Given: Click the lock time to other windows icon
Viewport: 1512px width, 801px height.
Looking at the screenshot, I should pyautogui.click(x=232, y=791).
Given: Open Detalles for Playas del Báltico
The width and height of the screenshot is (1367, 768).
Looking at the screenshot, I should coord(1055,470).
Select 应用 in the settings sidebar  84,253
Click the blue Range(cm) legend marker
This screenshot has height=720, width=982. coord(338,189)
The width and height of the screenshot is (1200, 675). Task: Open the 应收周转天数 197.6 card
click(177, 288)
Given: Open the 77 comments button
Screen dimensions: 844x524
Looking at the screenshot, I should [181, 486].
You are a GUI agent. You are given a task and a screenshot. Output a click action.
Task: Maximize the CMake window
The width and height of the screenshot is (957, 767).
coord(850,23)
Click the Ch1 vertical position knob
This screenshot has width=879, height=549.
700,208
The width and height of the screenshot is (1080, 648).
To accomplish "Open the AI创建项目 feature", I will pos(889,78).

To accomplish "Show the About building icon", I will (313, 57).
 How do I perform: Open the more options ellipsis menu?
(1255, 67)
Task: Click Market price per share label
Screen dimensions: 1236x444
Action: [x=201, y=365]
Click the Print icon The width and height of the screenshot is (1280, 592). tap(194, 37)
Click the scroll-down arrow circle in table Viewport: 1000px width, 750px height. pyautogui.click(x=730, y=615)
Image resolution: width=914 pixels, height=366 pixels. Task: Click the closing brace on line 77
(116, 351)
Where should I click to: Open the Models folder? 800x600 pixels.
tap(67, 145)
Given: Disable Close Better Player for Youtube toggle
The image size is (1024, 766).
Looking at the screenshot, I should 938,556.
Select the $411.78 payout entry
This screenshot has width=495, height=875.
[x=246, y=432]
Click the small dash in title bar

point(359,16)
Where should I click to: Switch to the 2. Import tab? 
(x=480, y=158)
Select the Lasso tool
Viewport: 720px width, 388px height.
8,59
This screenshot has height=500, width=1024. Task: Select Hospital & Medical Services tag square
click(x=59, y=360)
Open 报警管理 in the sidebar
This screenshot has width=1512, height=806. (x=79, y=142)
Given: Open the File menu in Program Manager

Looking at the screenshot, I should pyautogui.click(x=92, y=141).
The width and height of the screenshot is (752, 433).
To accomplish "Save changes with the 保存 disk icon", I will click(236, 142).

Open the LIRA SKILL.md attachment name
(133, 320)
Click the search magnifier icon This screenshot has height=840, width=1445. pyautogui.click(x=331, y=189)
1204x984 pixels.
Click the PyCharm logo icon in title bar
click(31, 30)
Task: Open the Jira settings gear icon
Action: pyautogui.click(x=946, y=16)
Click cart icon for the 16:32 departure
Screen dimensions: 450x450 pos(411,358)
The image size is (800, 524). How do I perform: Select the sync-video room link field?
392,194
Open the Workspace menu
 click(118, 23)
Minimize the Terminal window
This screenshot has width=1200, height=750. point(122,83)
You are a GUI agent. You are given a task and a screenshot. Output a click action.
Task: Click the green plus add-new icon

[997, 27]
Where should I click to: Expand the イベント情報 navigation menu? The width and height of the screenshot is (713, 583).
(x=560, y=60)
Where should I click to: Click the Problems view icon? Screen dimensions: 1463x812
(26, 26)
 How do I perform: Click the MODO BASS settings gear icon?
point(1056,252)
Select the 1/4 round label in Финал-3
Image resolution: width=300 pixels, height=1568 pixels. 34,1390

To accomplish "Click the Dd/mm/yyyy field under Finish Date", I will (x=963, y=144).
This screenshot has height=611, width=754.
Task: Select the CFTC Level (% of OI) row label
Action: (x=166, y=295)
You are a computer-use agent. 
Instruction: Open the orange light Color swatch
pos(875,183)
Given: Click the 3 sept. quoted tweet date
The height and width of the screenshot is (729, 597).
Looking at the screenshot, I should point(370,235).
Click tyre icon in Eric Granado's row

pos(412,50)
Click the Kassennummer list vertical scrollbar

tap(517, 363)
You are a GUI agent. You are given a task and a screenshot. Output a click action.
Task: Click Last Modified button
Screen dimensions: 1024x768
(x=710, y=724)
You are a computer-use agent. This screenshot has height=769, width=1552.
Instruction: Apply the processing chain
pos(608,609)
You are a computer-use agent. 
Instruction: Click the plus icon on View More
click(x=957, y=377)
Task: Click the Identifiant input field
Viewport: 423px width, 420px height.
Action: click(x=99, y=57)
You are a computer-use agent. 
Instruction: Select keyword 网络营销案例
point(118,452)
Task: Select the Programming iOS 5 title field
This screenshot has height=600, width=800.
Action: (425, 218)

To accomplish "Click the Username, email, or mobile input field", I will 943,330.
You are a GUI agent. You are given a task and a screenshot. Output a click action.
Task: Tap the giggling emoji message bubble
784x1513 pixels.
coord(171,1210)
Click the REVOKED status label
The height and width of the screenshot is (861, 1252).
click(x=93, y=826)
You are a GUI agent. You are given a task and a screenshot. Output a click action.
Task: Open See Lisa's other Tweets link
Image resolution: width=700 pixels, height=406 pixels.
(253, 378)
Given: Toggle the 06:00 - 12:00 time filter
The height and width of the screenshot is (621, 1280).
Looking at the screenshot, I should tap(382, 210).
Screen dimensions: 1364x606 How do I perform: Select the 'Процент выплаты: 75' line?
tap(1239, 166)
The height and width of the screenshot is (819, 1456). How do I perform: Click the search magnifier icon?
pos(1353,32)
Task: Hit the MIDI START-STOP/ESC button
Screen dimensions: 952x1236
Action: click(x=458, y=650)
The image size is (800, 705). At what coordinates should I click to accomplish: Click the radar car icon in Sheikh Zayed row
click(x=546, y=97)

——

**About this task**
Each line of the listing is to be repeated without alteration.

**The answer**
Given: Click the lock time to other windows icon
Viewport: 1512px width, 801px height.
Looking at the screenshot, I should pyautogui.click(x=232, y=791).
Given: Open Detalles for Playas del Báltico
The width and height of the screenshot is (1367, 768).
Looking at the screenshot, I should coord(1055,470).
Select 应用 in the settings sidebar  84,253
Click the blue Range(cm) legend marker
This screenshot has height=720, width=982. coord(338,189)
The width and height of the screenshot is (1200, 675). Task: Open the 应收周转天数 197.6 card
click(177, 288)
Given: Open the 77 comments button
Screen dimensions: 844x524
Looking at the screenshot, I should [181, 486].
You are a GUI agent. You are given a task and a screenshot. Output a click action.
Task: Maximize the CMake window
The width and height of the screenshot is (957, 767).
coord(850,23)
Click the Ch1 vertical position knob
This screenshot has width=879, height=549.
700,208
The width and height of the screenshot is (1080, 648).
To accomplish "Open the AI创建项目 feature", I will pos(889,78).

To accomplish "Show the About building icon", I will (313, 57).
 How do I perform: Open the more options ellipsis menu?
(1255, 67)
Task: Click Market price per share label
Screen dimensions: 1236x444
Action: [x=201, y=365]
Click the Print icon The width and height of the screenshot is (1280, 592). tap(194, 37)
Click the scroll-down arrow circle in table Viewport: 1000px width, 750px height. pyautogui.click(x=730, y=615)
Image resolution: width=914 pixels, height=366 pixels. Task: Click the closing brace on line 77
(116, 351)
Where should I click to: Open the Models folder? 800x600 pixels.
tap(67, 145)
Given: Disable Close Better Player for Youtube toggle
The image size is (1024, 766).
Looking at the screenshot, I should 938,556.
Select the $411.78 payout entry
This screenshot has width=495, height=875.
[x=246, y=432]
Click the small dash in title bar

point(359,16)
Where should I click to: Switch to the 2. Import tab? 
(x=480, y=158)
Select the Lasso tool
Viewport: 720px width, 388px height.
8,59
This screenshot has height=500, width=1024. Task: Select Hospital & Medical Services tag square
click(x=59, y=360)
Open 报警管理 in the sidebar
This screenshot has width=1512, height=806. (x=79, y=142)
Given: Open the File menu in Program Manager

Looking at the screenshot, I should pyautogui.click(x=92, y=141).
The width and height of the screenshot is (752, 433).
To accomplish "Save changes with the 保存 disk icon", I will click(236, 142).

Open the LIRA SKILL.md attachment name
(133, 320)
Click the search magnifier icon This screenshot has height=840, width=1445. pyautogui.click(x=331, y=189)
1204x984 pixels.
Click the PyCharm logo icon in title bar
click(31, 30)
Task: Open the Jira settings gear icon
Action: pyautogui.click(x=946, y=16)
Click cart icon for the 16:32 departure
Screen dimensions: 450x450 pos(411,358)
The image size is (800, 524). How do I perform: Select the sync-video room link field?
392,194
Open the Workspace menu
 click(118, 23)
Minimize the Terminal window
This screenshot has width=1200, height=750. point(122,83)
You are a GUI agent. You are given a task and a screenshot. Output a click action.
Task: Click the green plus add-new icon

[997, 27]
Where should I click to: Expand the イベント情報 navigation menu? The width and height of the screenshot is (713, 583).
(x=560, y=60)
Where should I click to: Click the Problems view icon? Screen dimensions: 1463x812
(26, 26)
 How do I perform: Click the MODO BASS settings gear icon?
point(1056,252)
Select the 1/4 round label in Финал-3
Image resolution: width=300 pixels, height=1568 pixels. 34,1390

To accomplish "Click the Dd/mm/yyyy field under Finish Date", I will (x=963, y=144).
This screenshot has height=611, width=754.
Task: Select the CFTC Level (% of OI) row label
Action: (x=166, y=295)
You are a computer-use agent. 
Instruction: Open the orange light Color swatch
pos(875,183)
Given: Click the 3 sept. quoted tweet date
The height and width of the screenshot is (729, 597).
Looking at the screenshot, I should point(370,235).
Click tyre icon in Eric Granado's row

pos(412,50)
Click the Kassennummer list vertical scrollbar

tap(517, 363)
You are a GUI agent. You are given a task and a screenshot. Output a click action.
Task: Click Last Modified button
Screen dimensions: 1024x768
(x=710, y=724)
You are a computer-use agent. This screenshot has height=769, width=1552.
Instruction: Apply the processing chain
pos(608,609)
You are a computer-use agent. 
Instruction: Click the plus icon on View More
click(x=957, y=377)
Task: Click the Identifiant input field
Viewport: 423px width, 420px height.
Action: click(x=99, y=57)
You are a computer-use agent. 
Instruction: Select keyword 网络营销案例
point(118,452)
Task: Select the Programming iOS 5 title field
This screenshot has height=600, width=800.
Action: (425, 218)

To accomplish "Click the Username, email, or mobile input field", I will 943,330.
You are a GUI agent. You are given a task and a screenshot. Output a click action.
Task: Tap the giggling emoji message bubble
784x1513 pixels.
coord(171,1210)
Click the REVOKED status label
The height and width of the screenshot is (861, 1252).
click(x=93, y=826)
You are a GUI agent. You are given a task and a screenshot. Output a click action.
Task: Open See Lisa's other Tweets link
Image resolution: width=700 pixels, height=406 pixels.
(253, 378)
Given: Toggle the 06:00 - 12:00 time filter
The height and width of the screenshot is (621, 1280).
Looking at the screenshot, I should tap(382, 210).
Screen dimensions: 1364x606 How do I perform: Select the 'Процент выплаты: 75' line?
tap(1239, 166)
The height and width of the screenshot is (819, 1456). How do I perform: Click the search magnifier icon?
pos(1353,32)
Task: Hit the MIDI START-STOP/ESC button
Screen dimensions: 952x1236
Action: click(x=458, y=650)
The image size is (800, 705). At what coordinates should I click to accomplish: Click the radar car icon in Sheikh Zayed row
click(x=546, y=97)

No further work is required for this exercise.